Information About Divorce Alimony

By Staff Writer

In divorce, alimony used to be the norm. Divorced women were expected to be the primary custodial parent, and were supported by the former husband and father long after the separation was final. Nowadays, alimony is gender neutral.

Divorce Alimony is seen now by most states as largely rehabilitative. In other words, alimony serves primarily to support a spouse until that individual can get the training, education or opportunity to earn their own living. Alimony also supports the stay-at-home caregiver, but usually only until the children are old enough so that he or she can join the work force again.

Divorce Alimony Law
Alimony laws vary widely from state to state. There are no formulas for amounts of alimony similar to the standardized formulas for child support. Some states are liberal with alimony; other states hardly ever award it, or only under extreme circumstances. Until 1995, Texas had no provision for alimony other than temporary spousal support that would end when the divorce was granted. Alimony in Texas is now provided for only in cases of extreme need.

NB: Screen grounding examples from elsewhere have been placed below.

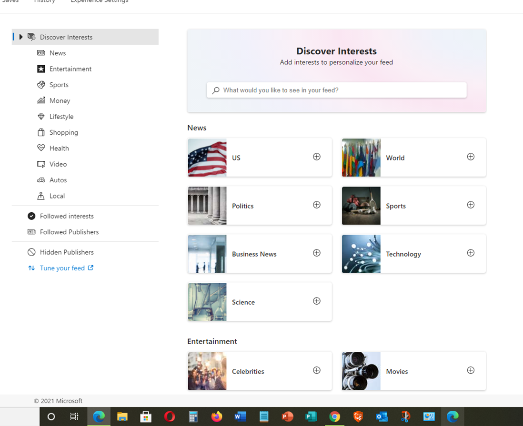Add the Celebrities interest
Image resolution: width=523 pixels, height=426 pixels.
coord(316,370)
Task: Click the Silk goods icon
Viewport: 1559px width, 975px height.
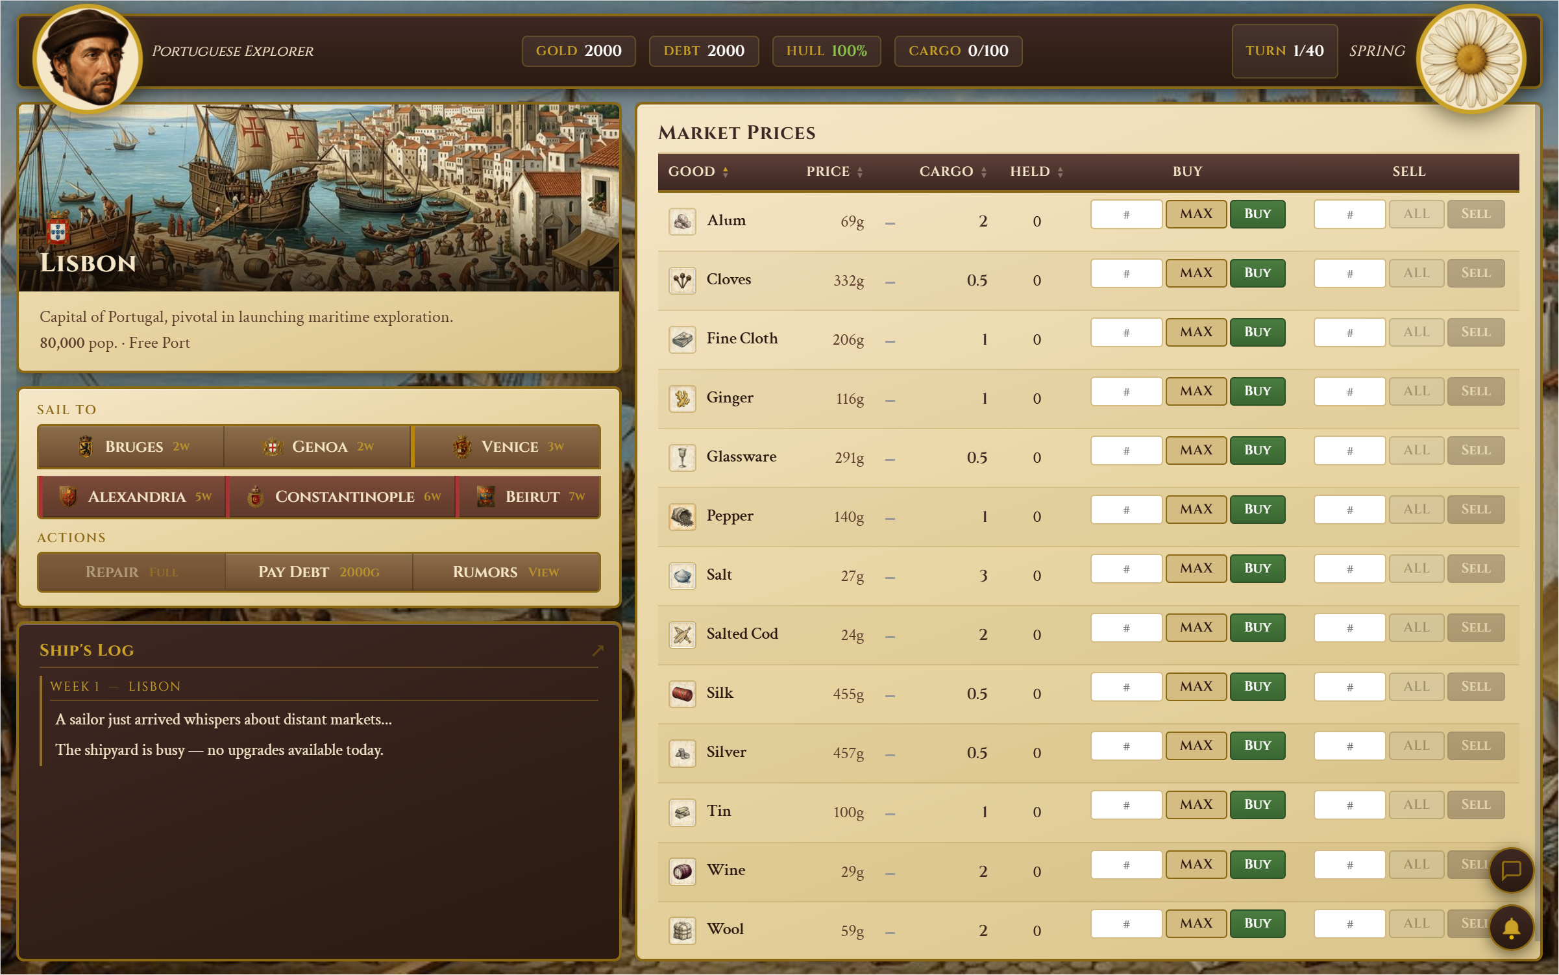Action: pyautogui.click(x=682, y=694)
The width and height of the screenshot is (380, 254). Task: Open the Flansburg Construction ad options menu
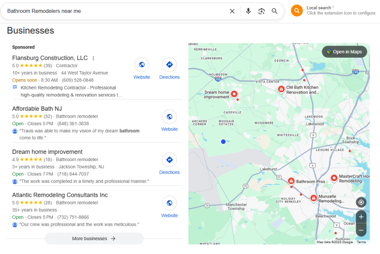[93, 58]
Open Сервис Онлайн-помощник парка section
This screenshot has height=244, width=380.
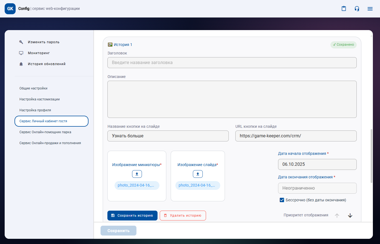(x=45, y=132)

Alimony, unlike child support, is not enforceable by law. In other words, if your ex is not living up to his or her alimony obligations, the only way you can force them to pay up under the law is if you petition the court to hold your spouse in contempt. Your ex-spouse can then be sent to jail. However, this is not true in all states. In some states, you are regarded as just another creditor seeking relief from a debtor. If the state has strong debtor protection laws, you may never see your money.